#### AUSGEWÄHLTER AUSZUG
»»

# Mit welcher Rute auf Aal?



## upahde (12. Mai 2005)

Hallo,

will denächst zum Aalangeln gehen und wollte mal fragen was für eine Rute ich benötige.

Wurfgewicht ?
Länge ?
Schnur ?
usw. 

Vielen Dank schon mal für die Antworten. 

Gruß
Uwe


----------



## Lechfischer (12. Mai 2005)

*AW: Mit welcher Rute auf Aal?*

Das entscheidenste sind deine Gewässerbedingungen.Gib doch mal ein paar Infos zu:
-Wo?Fließgewässer,See?
-Wie tief geht es rein?Ist es etwa ein Meter draußen schon ein Meter tief oder erst 10 meter?
-Strömungsgeschwindigkeit?
-Bei der Schnur ist wichtig,ob schlammiger oder kiesiger oder gar steiniger Boden?
-Außerdem ist wichtig,ob es ein Gewässer mit viel Steinen und Bodenbeschaffenheit(Möglichkeiten zum Festhängen)ist
-Möchtest du von einem Steg oder Boot oder von Land aus angeln?


----------



## upahde (12. Mai 2005)

*AW: Mit welcher Rute auf Aal?*

Hallo,

hier weitere Info´s zum Gewässer.

Es handelt sich um einen See der nach einem Meter auch ca ein einhalb Meter tief ist. Soviel ich bis jetzt gemerkt habe ist der Boden steinig. Die meisten Aale sollen in Ufernähe gefangen worden sein. 

Gruß
Uwe


----------



## Lechfischer (12. Mai 2005)

*AW: Mit welcher Rute auf Aal?*

OK,und sind viele Möglichkeiten zum Festhängen da?Dann bräuchtest du nämlich eine steifere Rute und eine dickere Schnur.


----------



## upahde (12. Mai 2005)

««

#### DATENAUSZUG
»»

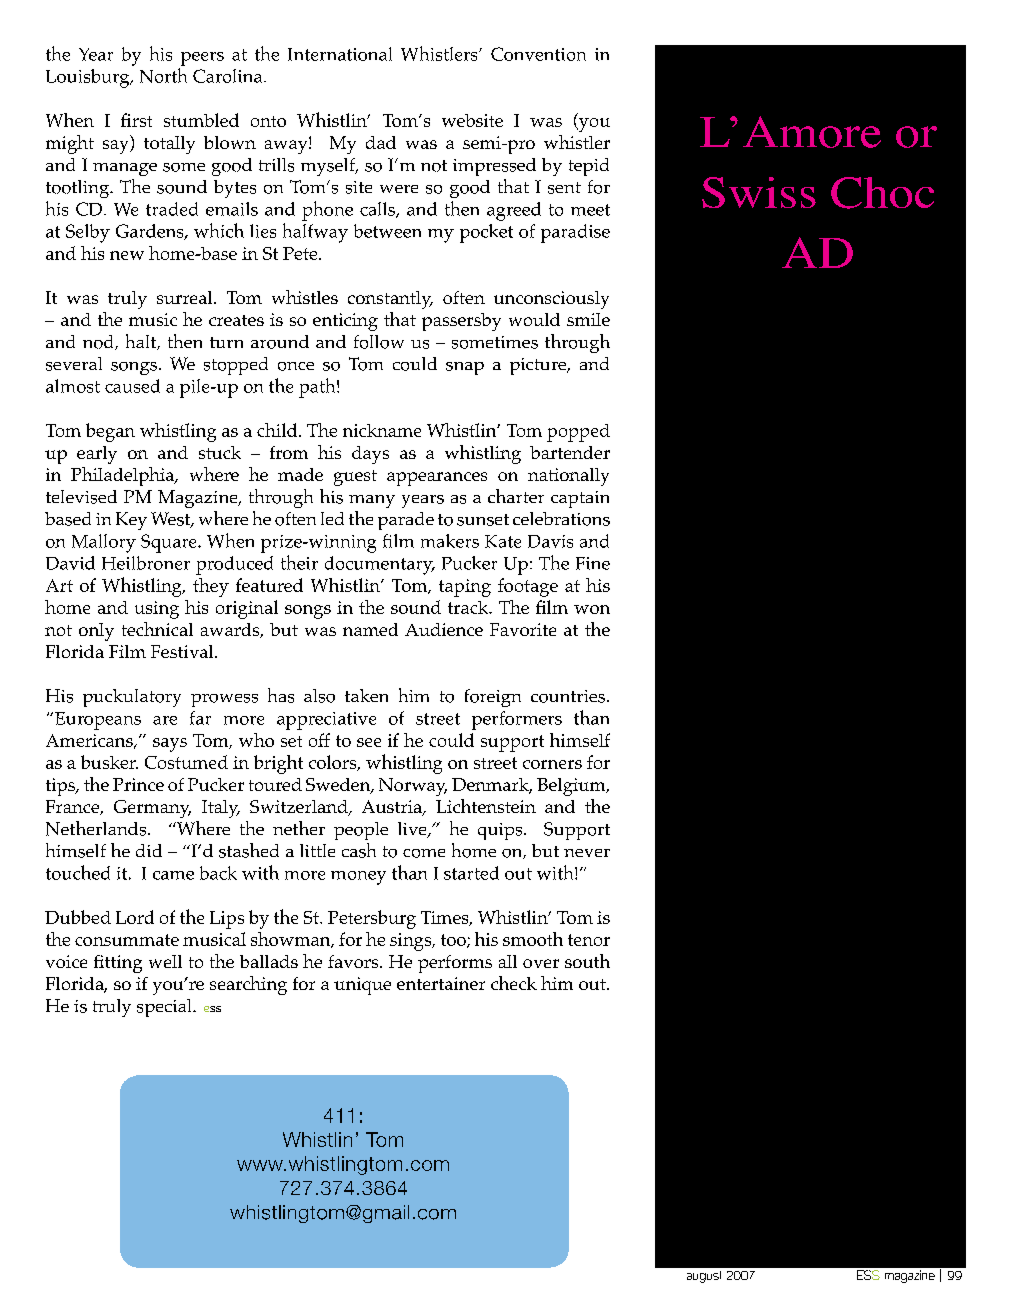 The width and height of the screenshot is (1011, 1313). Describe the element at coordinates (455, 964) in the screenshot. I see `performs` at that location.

««
»»

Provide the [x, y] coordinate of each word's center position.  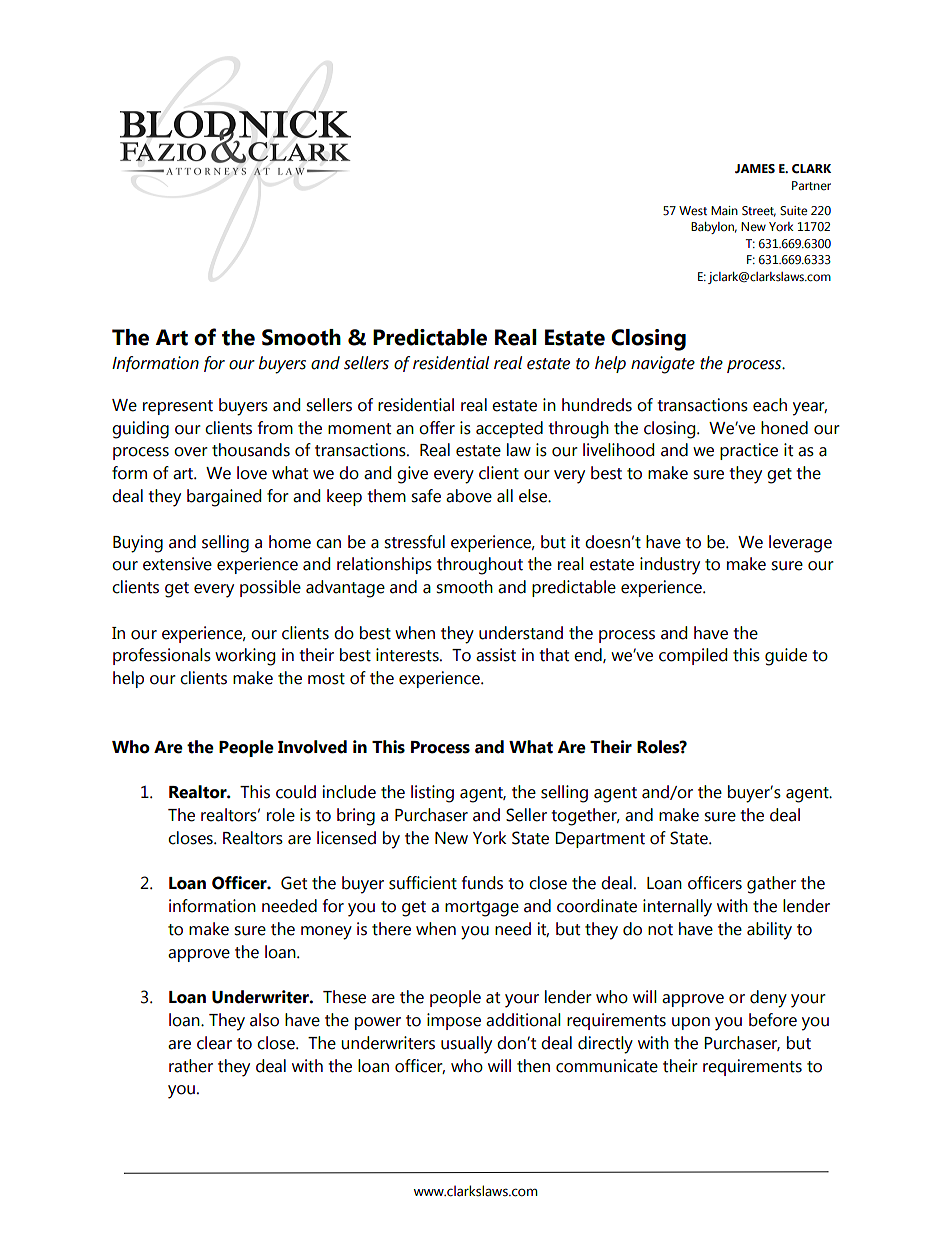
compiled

««
»»

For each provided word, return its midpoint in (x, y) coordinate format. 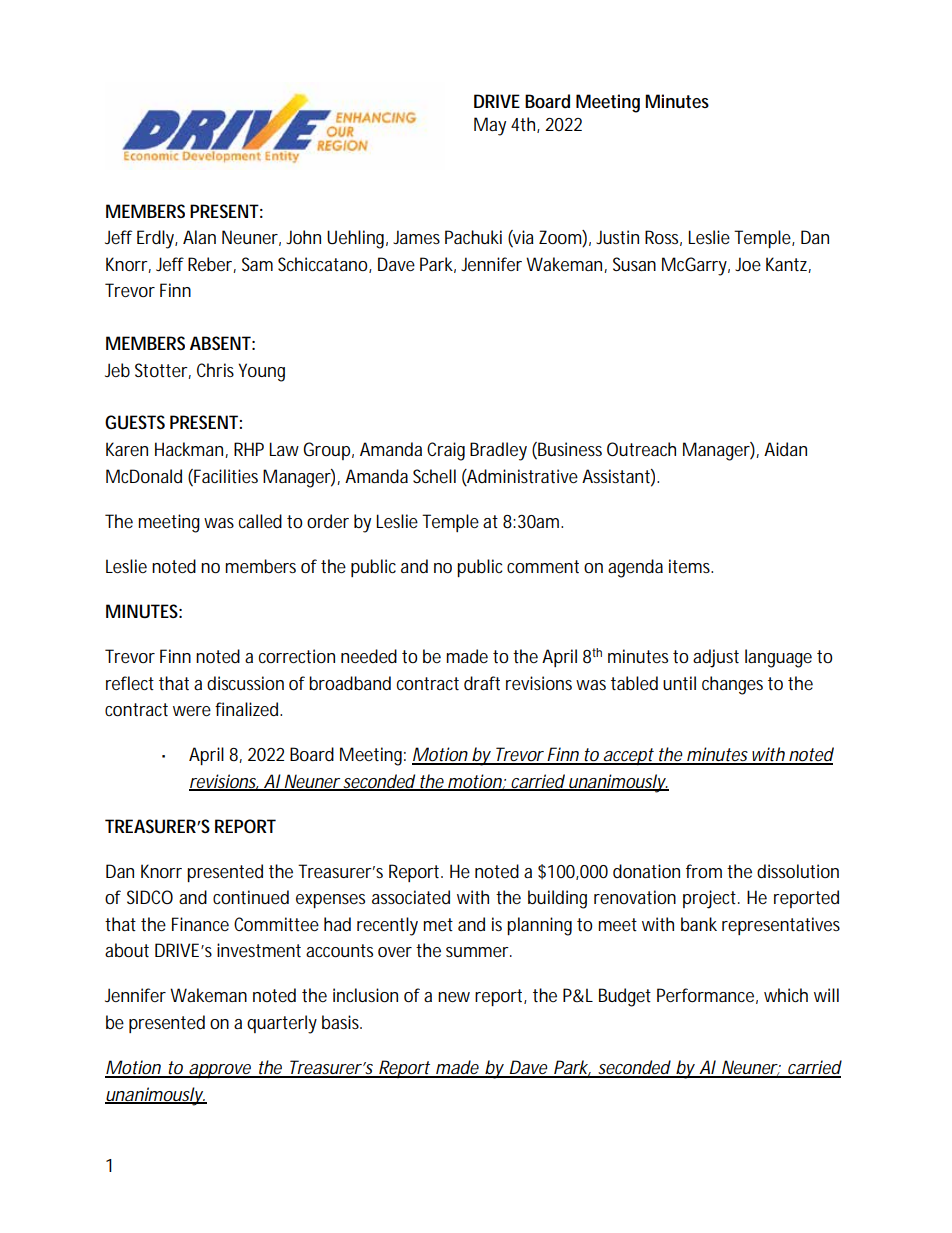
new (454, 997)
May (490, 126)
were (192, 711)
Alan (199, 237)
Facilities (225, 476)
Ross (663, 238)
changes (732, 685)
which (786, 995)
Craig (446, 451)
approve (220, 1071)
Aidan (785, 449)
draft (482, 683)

««

#### GESTELLTE AUFGABE
Beantworten Sie zur Forumsdiskussion zum Aalangeln diese Fragen:
1. Welche drei Angaben zur Rute erfragt upahde im ersten Beitrag ausdrücklich?
2. Wo sollen laut upahde die meisten Aale gefangen worden sein?
3. Was bräuchte man nach Lechfischer, wenn es viele Möglichkeiten zum Festhängen gibt?
Stützen Sie sich ausschließlich auf die Forumsdiskussion zum Aalangeln.

#### VOLLSTÄNDIGE ANTWORT
1. Wurfgewicht, Länge und Schnur.
2. In Ufernähe.
3. Eine steifere Rute und eine dickere Schnur.